[Data to use]
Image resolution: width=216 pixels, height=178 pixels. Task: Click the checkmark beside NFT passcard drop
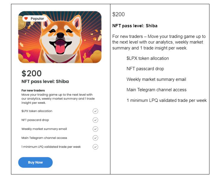pyautogui.click(x=95, y=120)
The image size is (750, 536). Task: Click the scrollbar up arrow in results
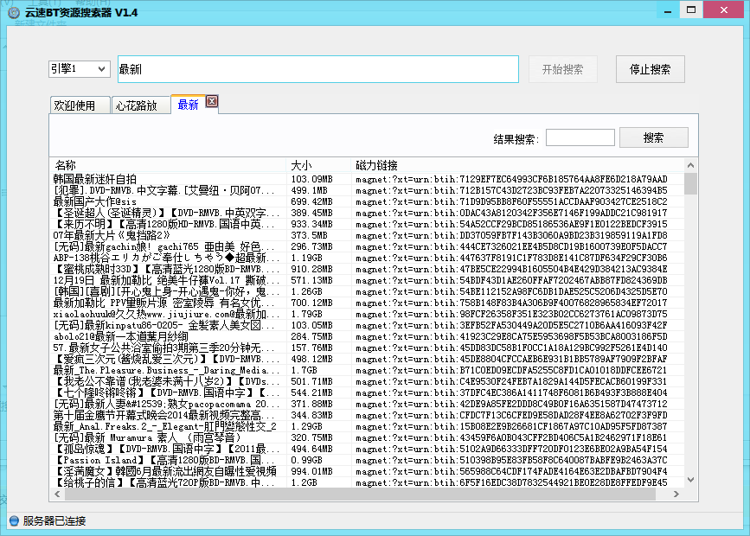click(x=690, y=165)
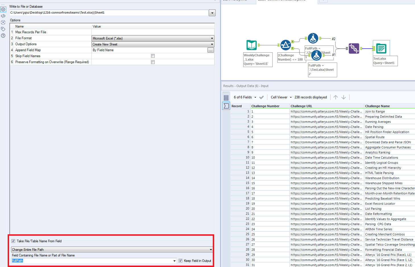Select the Filter tool node on canvas

pos(286,45)
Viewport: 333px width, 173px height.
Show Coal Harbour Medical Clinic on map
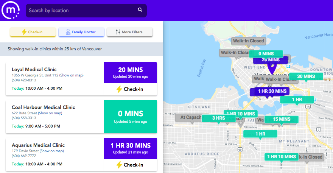coord(50,113)
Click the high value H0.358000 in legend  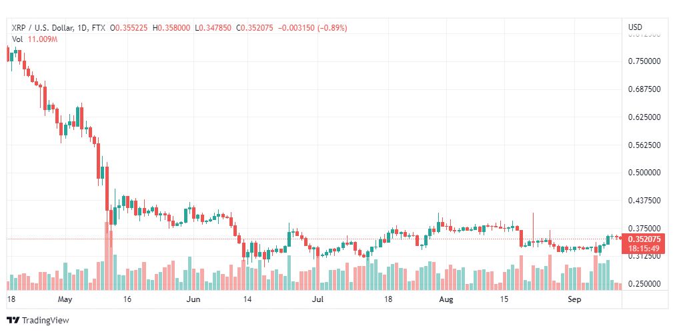pos(171,27)
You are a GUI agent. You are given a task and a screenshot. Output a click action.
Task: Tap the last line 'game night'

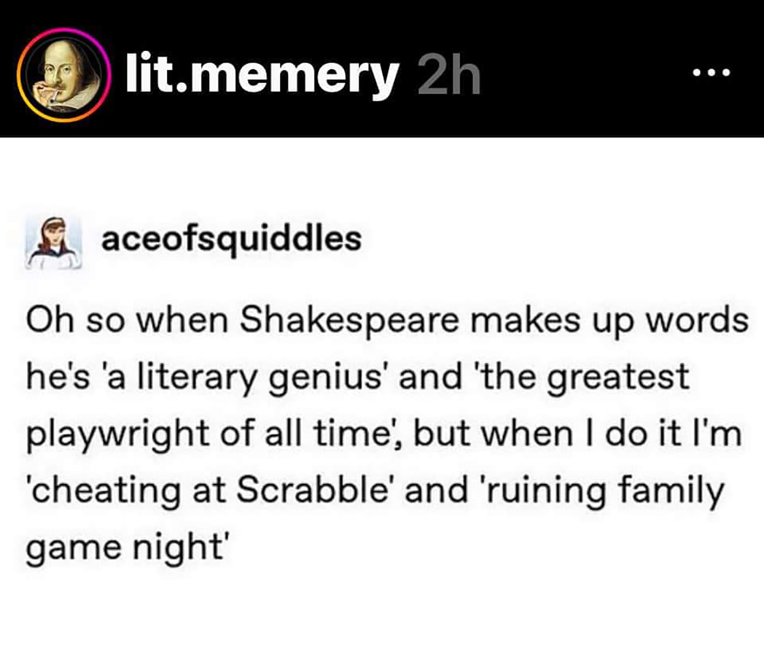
[/Data to use]
Work request: Pictures excluded, copy exactly the lines running from the one with "You are a GUI" through the last line of the material.

Solution for this task:
You are a GUI agent. You are given a task and a screenshot. Output a click action.
Task: Tap the last line 'game night'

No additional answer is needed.